In response to the demands from environmental justice movements for more equitable regulation of environmental conditions, these agencies, including the US Environmental Protection Agency (EPA) have done various things in the name of environmental justice (EJ). They have passed EJ policies, convened EJ advisory committees, created EJ grant programs, and established EJ screening tools, which are mapping technologies that enable users to identify the scope of environmental hazards spatially, and how that relates to different forms of social vulnerability, like poverty.

These agencies have also appointed or hired EJ staff. These are folks who work within these agencies, or, in some cases, who have been brought in from the outside. In most cases, these individuals already worked for the agency and now have been formally tasked with overseeing the design and implementation of EJ reforms. In most environmental regulatory agencies in the US, there is maybe one person with that role. In recent years, the US EPA had several dozen such staff across its 15,000 or so total employees. So, EJ staff are rare within any agency. And it’s important to note that most of these individuals have no authority over anybody else in their agency.
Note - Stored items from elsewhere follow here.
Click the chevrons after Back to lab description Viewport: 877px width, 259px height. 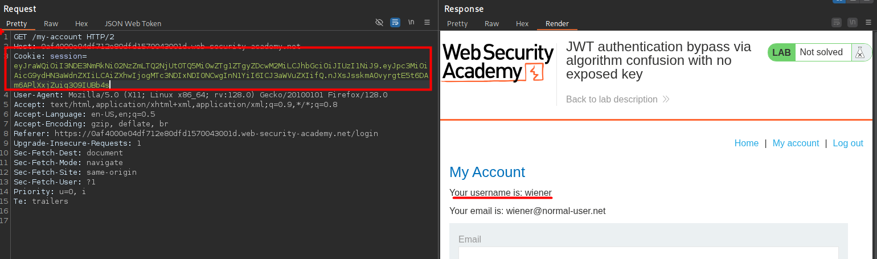(666, 100)
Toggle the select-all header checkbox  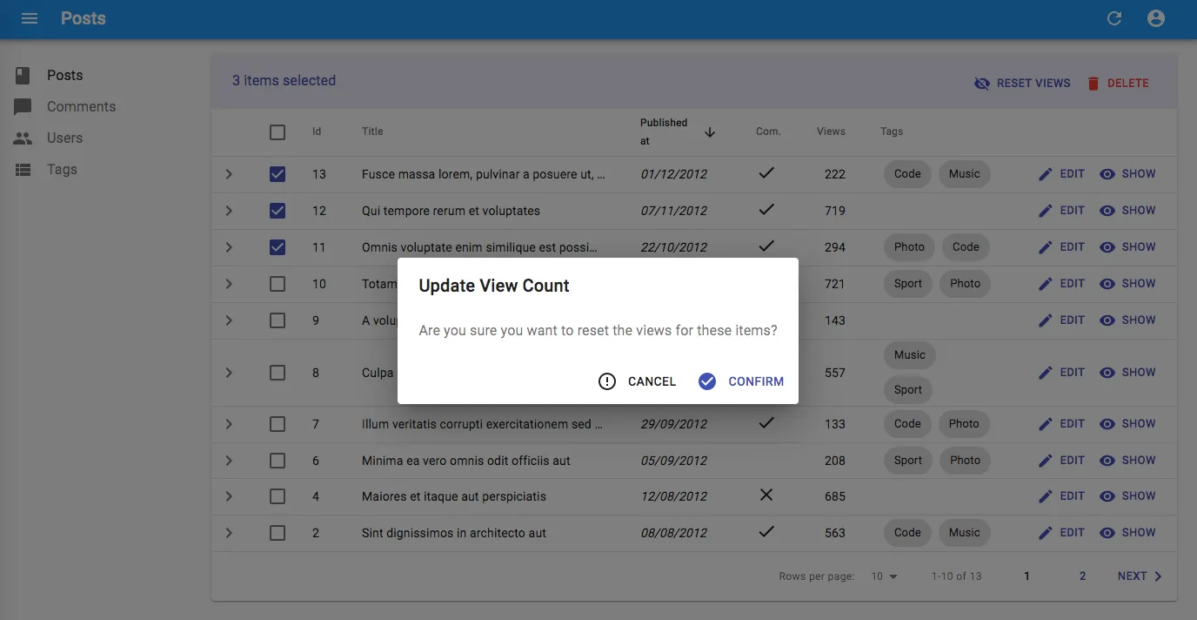pos(278,132)

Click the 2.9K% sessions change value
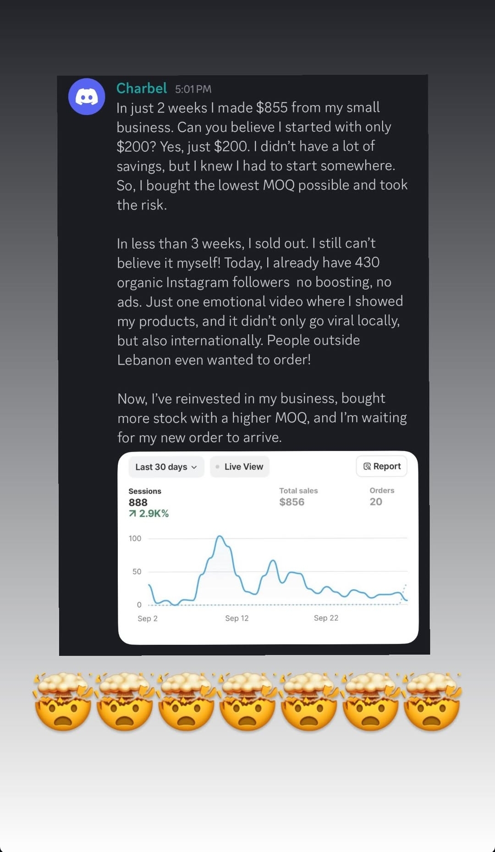click(x=154, y=514)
Those are the types of primary steps that agencies have taken so far in the name of environmental justice. They have required a lot of work and persistence. But what is important—and this is something that you really have to read between the lines for, because agencies don’t emphasize this—is to identify what they haven’t done. And what state and federal environmental regulatory agencies in the US have not yet done is reform the way agency staff make decisions about permit applications, write regulations, and enforce environmental laws and regulations. These are the decisions that exacerbate—or could reduce—environmental inequality.

Such meaningful EJ reforms to permitting, rulemaking, and enforcement are possible. I spell out in the book what these more substantial reforms could look like. Legal scholars have shown that many of them are entirely consistent with agencies’ regulatory authority. Many of these reforms can be done with existing resources; and they are essential for actually changing material conditions on the ground to reduce environmental inequalities across communities and to decrease cumulative environmental impacts in the communities that are most overburdened and vulnerable to the effects of exposure to those hazards. And yet, agencies are not doing them.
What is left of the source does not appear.